INSTRUCTIONS TO FOLLOW: Tally the lines in the data below where the word "agent" appears, and give the tally alone.

Stored records:
::::

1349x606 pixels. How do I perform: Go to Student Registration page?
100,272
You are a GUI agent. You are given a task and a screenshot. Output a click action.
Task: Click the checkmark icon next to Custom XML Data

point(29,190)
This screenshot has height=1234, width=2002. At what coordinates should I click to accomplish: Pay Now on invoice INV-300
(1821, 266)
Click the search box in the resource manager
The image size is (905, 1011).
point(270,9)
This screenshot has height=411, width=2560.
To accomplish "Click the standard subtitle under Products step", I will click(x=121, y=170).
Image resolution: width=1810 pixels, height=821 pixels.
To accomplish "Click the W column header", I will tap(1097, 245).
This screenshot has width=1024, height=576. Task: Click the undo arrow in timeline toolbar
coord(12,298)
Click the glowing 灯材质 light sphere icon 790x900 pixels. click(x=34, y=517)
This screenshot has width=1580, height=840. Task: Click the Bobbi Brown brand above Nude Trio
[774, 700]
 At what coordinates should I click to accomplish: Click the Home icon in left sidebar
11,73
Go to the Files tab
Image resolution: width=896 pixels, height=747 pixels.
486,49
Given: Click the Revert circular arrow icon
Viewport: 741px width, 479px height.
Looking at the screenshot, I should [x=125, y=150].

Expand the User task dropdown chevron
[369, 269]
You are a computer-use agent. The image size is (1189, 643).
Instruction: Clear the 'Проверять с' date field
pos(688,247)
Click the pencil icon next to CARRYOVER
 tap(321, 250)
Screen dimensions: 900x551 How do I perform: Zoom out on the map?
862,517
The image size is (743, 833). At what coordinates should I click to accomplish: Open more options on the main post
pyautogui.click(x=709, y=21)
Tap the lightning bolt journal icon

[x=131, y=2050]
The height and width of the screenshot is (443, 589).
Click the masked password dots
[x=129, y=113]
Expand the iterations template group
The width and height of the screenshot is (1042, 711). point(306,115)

::::

RESULT FOR THIS EXERCISE: 2